Renal impairment did not impact the exposure of semaglutide in a clinically relevant manner. The pharmacokinetics of semaglutide were evaluated following a single dose of 0.5 mg semaglutide in a study of patients with different degrees of renal impairment (mild, moderate, severe, or ESRD) compared with subjects with normal renal function. The pharmacokinetics were also assessed in subjects with overweight (BMI 27-29.9 kg/m2) or obesity (BMI greater than or equal to 30 kg/m2) and mild to moderate renal impairment, based on data from clinical trials.
Hepatic impairment did not impact the exposure of semaglutide. The pharmacokinetics of semaglutide were evaluated following a single dose of 0.5 mg semaglutide in a study of patients with different degrees of hepatic impairment (mild, moderate, severe) compared with subjects with normal hepatic function.
In vitro studies have shown very low potential for semaglutide to inhibit or induce CYP enzymes, or to inhibit drug transporters.

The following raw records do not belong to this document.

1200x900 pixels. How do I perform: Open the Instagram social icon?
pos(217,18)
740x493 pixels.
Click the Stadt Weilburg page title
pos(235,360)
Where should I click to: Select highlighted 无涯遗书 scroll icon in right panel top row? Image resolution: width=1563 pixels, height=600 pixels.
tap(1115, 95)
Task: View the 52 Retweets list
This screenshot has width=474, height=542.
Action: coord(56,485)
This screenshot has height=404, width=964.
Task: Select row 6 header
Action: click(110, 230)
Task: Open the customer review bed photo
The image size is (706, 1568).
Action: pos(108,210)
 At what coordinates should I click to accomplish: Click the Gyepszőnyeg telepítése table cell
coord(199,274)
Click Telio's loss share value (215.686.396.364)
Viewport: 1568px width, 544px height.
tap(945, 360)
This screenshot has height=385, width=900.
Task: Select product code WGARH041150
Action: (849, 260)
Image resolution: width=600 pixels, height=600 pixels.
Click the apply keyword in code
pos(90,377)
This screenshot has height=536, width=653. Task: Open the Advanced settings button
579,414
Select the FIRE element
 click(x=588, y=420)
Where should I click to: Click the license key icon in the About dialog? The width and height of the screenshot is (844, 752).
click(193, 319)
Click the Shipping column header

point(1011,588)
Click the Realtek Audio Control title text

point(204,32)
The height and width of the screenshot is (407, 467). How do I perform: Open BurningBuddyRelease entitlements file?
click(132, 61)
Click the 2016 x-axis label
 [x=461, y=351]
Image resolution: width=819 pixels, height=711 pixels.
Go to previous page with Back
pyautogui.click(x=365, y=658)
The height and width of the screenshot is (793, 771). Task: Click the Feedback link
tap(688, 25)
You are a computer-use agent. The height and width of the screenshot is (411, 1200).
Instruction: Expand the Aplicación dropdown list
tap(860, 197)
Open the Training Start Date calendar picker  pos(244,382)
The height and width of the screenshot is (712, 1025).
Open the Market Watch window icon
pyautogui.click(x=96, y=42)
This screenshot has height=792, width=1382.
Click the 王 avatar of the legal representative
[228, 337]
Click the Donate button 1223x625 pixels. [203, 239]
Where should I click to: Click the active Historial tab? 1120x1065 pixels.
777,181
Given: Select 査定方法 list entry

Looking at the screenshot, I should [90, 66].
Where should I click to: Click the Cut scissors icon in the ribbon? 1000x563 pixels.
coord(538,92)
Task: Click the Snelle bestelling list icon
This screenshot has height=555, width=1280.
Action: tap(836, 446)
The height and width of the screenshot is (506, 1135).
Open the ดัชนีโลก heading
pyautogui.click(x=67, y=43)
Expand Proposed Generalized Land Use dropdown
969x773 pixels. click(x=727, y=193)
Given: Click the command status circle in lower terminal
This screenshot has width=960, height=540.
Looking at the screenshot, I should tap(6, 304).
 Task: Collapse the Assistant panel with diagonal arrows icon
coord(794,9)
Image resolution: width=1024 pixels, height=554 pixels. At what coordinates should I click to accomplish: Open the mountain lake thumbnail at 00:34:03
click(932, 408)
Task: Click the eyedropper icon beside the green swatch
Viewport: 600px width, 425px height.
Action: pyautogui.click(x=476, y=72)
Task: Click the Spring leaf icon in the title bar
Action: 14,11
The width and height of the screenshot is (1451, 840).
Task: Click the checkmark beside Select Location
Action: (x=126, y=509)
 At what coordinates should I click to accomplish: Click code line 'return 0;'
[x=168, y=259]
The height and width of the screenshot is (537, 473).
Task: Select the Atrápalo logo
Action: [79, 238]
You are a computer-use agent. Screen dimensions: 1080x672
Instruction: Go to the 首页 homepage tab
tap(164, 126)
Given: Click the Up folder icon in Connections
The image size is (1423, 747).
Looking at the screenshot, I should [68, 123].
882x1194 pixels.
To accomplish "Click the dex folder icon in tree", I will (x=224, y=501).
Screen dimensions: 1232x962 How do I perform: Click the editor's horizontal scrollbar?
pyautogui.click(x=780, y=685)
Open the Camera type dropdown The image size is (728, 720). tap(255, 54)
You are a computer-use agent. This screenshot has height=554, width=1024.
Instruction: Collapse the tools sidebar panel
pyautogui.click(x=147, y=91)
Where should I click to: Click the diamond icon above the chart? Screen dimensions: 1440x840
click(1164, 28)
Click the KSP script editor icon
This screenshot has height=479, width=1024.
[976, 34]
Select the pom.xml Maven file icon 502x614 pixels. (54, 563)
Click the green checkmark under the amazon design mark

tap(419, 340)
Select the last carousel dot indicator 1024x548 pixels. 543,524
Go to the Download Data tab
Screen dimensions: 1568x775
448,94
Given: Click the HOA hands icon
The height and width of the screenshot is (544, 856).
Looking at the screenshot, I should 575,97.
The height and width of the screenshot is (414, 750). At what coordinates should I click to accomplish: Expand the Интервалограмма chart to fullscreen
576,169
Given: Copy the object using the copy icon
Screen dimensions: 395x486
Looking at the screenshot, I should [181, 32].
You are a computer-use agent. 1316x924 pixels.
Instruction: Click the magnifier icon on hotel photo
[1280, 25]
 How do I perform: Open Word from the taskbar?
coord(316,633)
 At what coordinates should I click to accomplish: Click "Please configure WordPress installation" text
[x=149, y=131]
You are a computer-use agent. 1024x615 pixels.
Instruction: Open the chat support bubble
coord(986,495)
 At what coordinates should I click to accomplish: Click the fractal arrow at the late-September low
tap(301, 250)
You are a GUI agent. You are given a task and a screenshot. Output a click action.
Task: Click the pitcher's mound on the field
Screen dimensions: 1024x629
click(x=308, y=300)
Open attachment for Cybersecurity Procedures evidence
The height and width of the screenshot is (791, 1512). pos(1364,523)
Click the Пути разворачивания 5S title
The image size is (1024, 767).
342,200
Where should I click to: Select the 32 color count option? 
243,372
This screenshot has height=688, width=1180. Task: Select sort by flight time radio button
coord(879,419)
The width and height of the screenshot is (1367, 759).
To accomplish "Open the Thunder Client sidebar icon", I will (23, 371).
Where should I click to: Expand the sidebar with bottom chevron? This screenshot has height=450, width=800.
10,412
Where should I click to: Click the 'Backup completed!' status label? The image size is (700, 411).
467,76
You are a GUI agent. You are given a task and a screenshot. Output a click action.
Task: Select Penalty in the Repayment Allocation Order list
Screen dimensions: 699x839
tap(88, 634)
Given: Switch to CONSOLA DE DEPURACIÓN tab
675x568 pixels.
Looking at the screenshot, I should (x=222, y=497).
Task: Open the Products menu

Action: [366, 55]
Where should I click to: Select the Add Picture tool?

The delay of gastric emptying with semaglutide may influence the absorption of concomitantly administered oral medications [see Drug Interactions (7.2)]. The potential effect of semaglutide on the absorption of co-administered oral medications was studied in trials at semaglutide 1 mg steady-state exposure. No clinically relevant drug-drug interactions with semaglutide (Figure 3) were observed based on the evaluated medications. In a separate study, no apparent effect on the rate of gastric emptying was observed with semaglutide 2.4 mg.
- Figure 3. Impact of semaglutide 1 mg on the pharmacokinetics of co-administered medications
Relative exposure in terms of AUC and Cmax for each medication when given with semaglutide compared to without semaglutide. Metformin and oral contraceptive drug (ethinylestradiol/levonorgestrel) were assessed at steady state. Warfarin (S-warfarin/R-warfarin), digoxin and atorvastatin were assessed after a single dose.
Abbreviations: AUC: area under the curve, Cmax : maximum concentration, CI: confidence interval.